I have been contemplating rainbows recently, spurred by something I read in the Sentinel magazine (see here). As a physicist, I know that a rainbow does not exist “out there” but actually exists on the retina of the eye. You can never get to it or touch it, because that remarkable beauty you see is actually, literally, within you, even though it comes as a suggestion of atmospheric conditions.
I’m experiencing this as a metaphor for so many things lately. For example, I was at my homeschooling support group’s planning meeting last night. What struck me most was how my perspective was so dramatically different in my eleventh year of homeschooling than those just starting out. Yes, I am interested in academic excellence, but have learned that it is the heart and the love that will matter most. I’m deeply grateful we had cozy time on the couch time doing Five-in-a-row (see here) in Kindergarten. Kids need a great foundation, need age appropriate studies, and need all that comfort and affirmation and independent exploring to make their own connections. They need cuddling and something interesting to think about that they understand. Some of these new parents can’t see that at all; they are busy trying to teach their kindergarteners exponential logarithms, and are rather ruthlessly focusing on making them the powerful ivy-educated elite ready to run the universe. They’ll not get another chance at having their child be a carefree happy kid who learns by playing, who knows that they are great right now. I would, from where I stand, that they safely build on that sure footing. But they couldn’t hear what I had to say because the rainbow wasn’t fixed in their eye, and one wonders if it ever will be. They may never know what they missed.
I’m reflecting on all this probably more right now, since I drive my oldest to college today. I leave with her in about an hour; she’s still racing around packing last minute stuff. We are seeing a beautiful rainbow in this transition for both her and us. It feels natural. We know peers of hers and their parents who are sad, or scared, or bittersweet, or excited out of all proportion. Yes, in one way it is a big deal. But more to us, it is just the next step in a slew of gradual steps. We’ve encouraged age appropriate activity all along, so this is feeling normal to us. She’s always been more than equal to whatever was required of her; she’s ready for this too. She’s done her laundry for years, been in charge of her life and her studies for a long time. She’s socially savvy and will enjoy meeting new people. And she is that academic powerhouse those new hot-house parents can only dream of, but it happened one color at a time –unforced– to make this glorious rainbow.

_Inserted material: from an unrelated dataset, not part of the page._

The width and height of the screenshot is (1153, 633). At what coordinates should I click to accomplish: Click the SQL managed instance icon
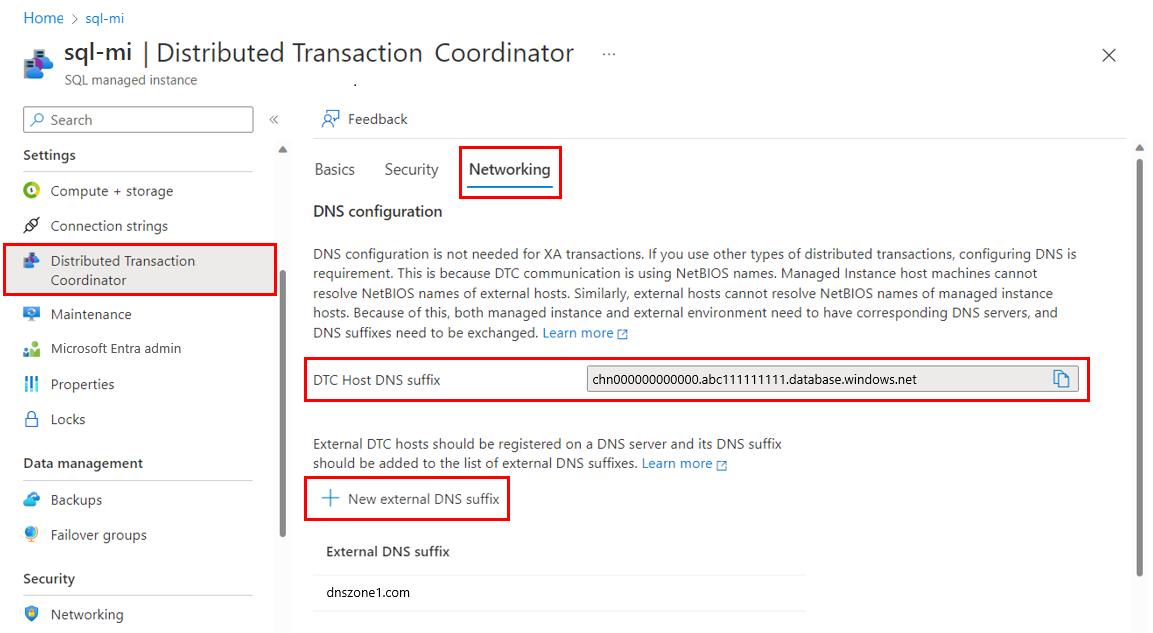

It is interesting, that as so often happens when you are thinking of something, it comes into your experience. I was thinking all this about rainbows and got a call from a local friend that I should come over immediately and bring my camera for a wonderful rainbow! I did rush over and took the photos above and below, but could not catch the immensity and the awesome nature of this huge, complete, double rainbow. In my metaphor, there was a vivid one for my child and a subtle tandem one for us, both beautiful, and comprehended, but it was impossible to get sufficient distance on it to record it, except deep within. The rainbow holds a promise and I saw it rejoicingly and totally embraced it.
The atmospheric conditions are always right to see your child (or yourself!) as complete and enough at any moment, including the whole spectrum of brilliant and loved, capable and prepared, if only you have the eye to behold it. Today I’m glad I have and I do. I hope you do too.